→ EXERCISE GOAL
Would you print the records below without changing anything?
===== PROVIDED ENTRIES
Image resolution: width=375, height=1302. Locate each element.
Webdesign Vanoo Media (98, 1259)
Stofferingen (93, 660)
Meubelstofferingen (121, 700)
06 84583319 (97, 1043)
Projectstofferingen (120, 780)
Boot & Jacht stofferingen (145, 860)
==========
→ EXPECTED ANSWER
Image resolution: width=375, height=1302. Locate each element.
Webdesign Vanoo Media (98, 1259)
Stofferingen (93, 660)
Meubelstofferingen (121, 700)
06 84583319 (97, 1043)
Projectstofferingen (120, 780)
Boot & Jacht stofferingen (145, 860)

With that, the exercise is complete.